[WHAT THE TASK ASKS] Transcribe every line from the one containing "You are a computer-use" to the end of the listing, exactly as written, and leave out the pictures.

[TASK INPUTS]
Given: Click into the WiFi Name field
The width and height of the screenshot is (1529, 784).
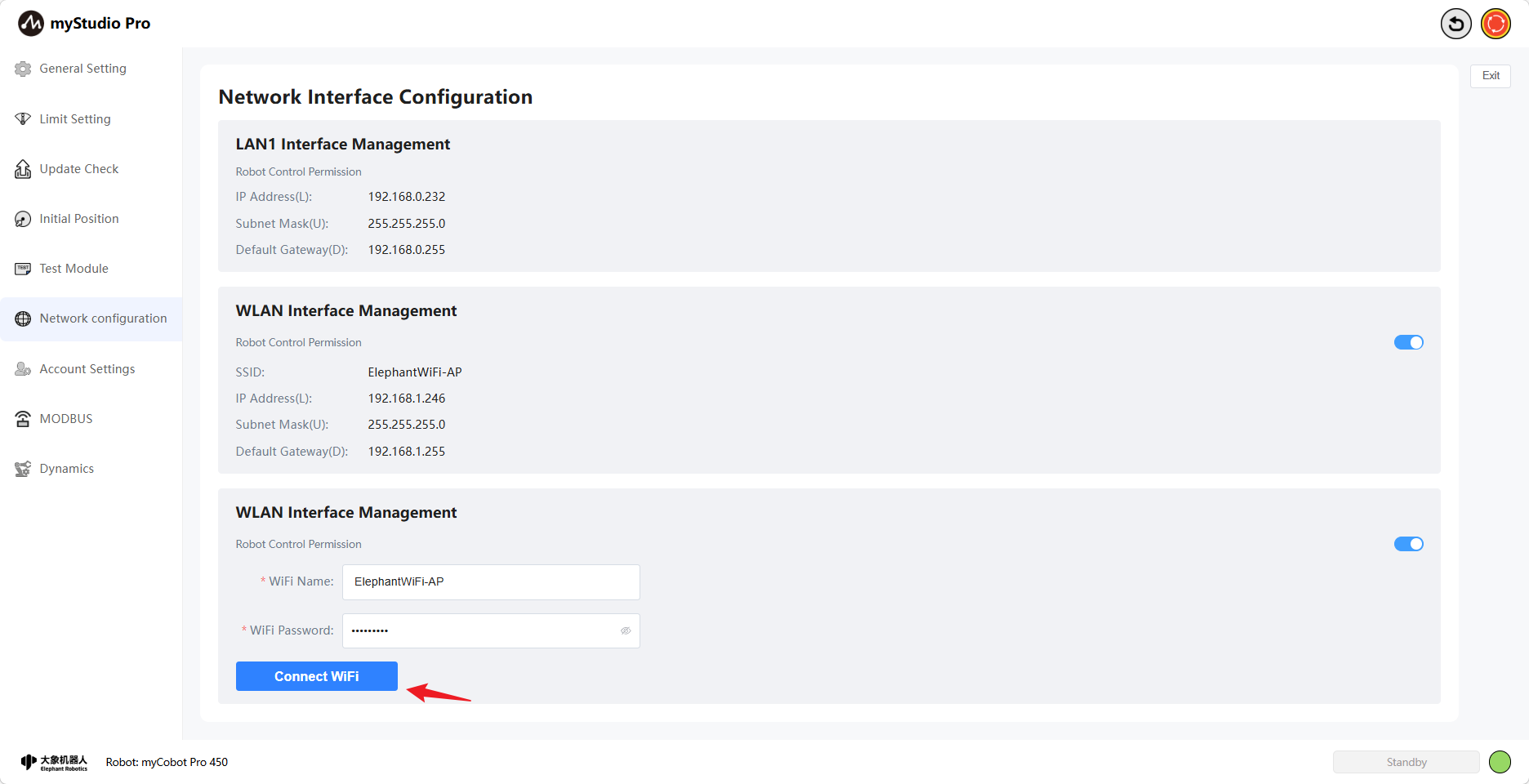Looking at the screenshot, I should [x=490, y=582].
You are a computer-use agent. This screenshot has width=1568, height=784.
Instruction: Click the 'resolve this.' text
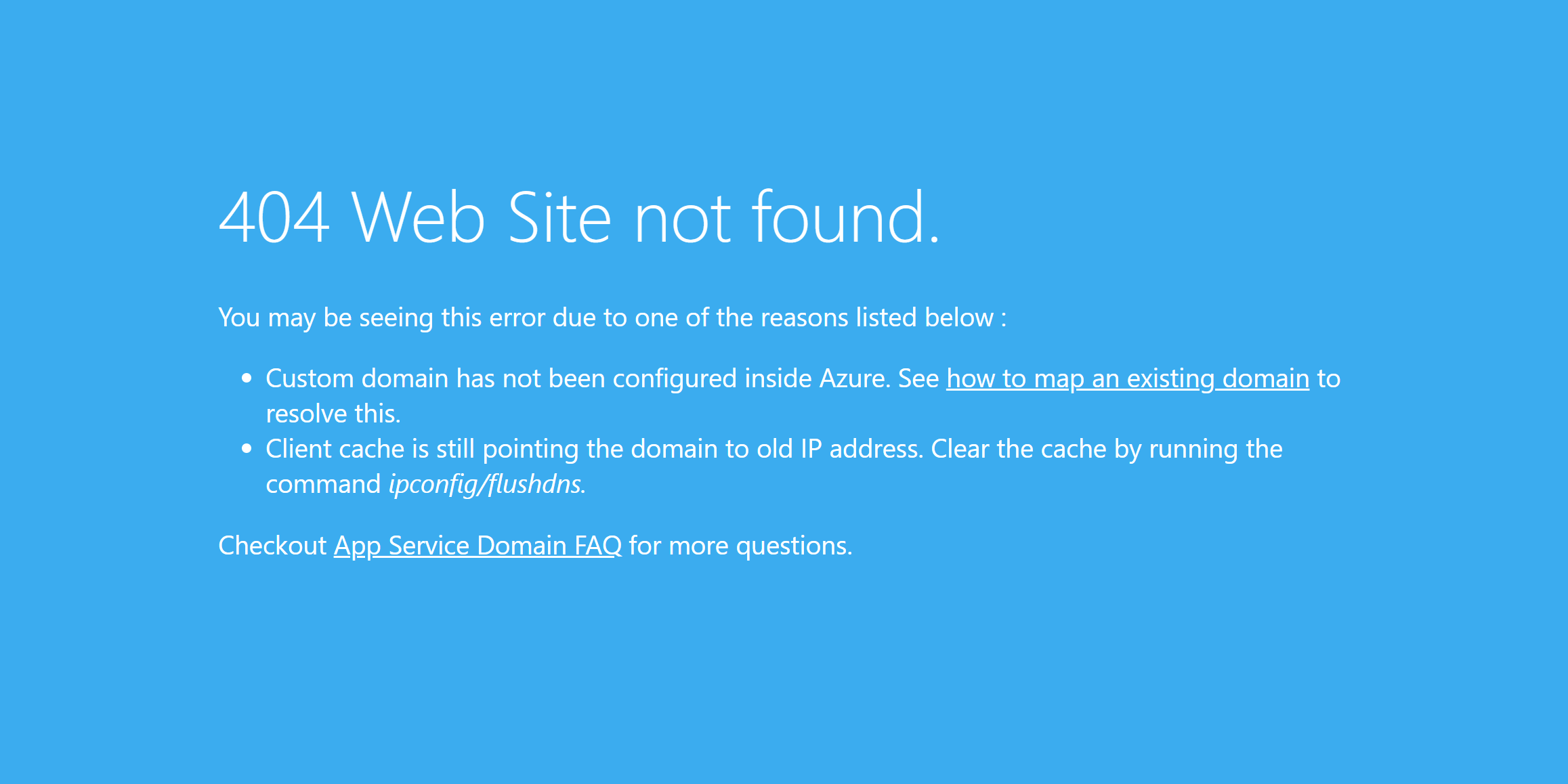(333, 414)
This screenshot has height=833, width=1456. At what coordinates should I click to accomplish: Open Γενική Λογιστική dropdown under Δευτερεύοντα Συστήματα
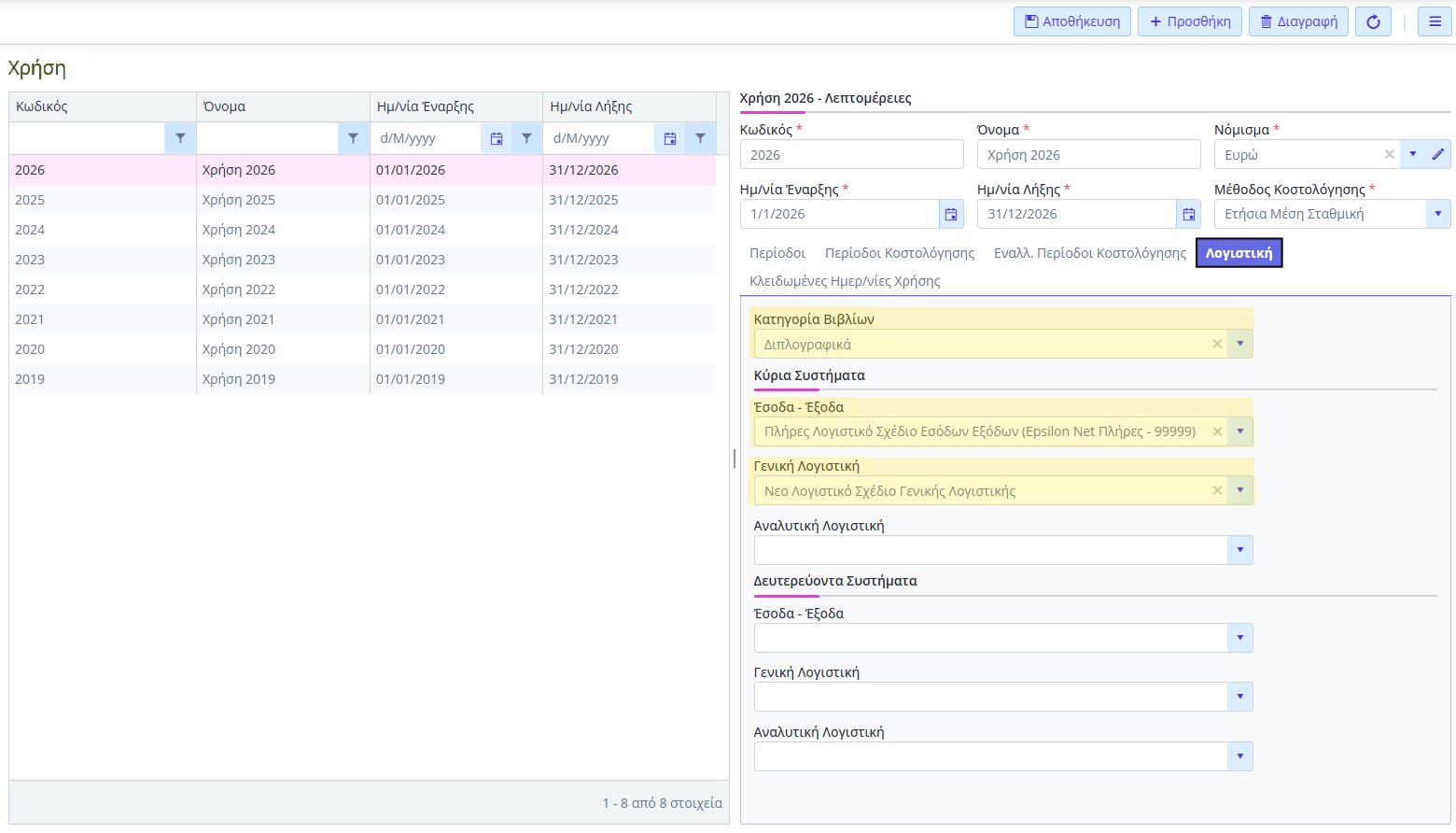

[FINAL ANSWER]
You are a computer-use agent. This screenshot has width=1568, height=784.
Instruction: Click the 'resolve this.' text
(333, 414)
This screenshot has height=833, width=1456. At what coordinates should I click to accomplish: Open Γενική Λογιστική dropdown under Δευτερεύοντα Συστήματα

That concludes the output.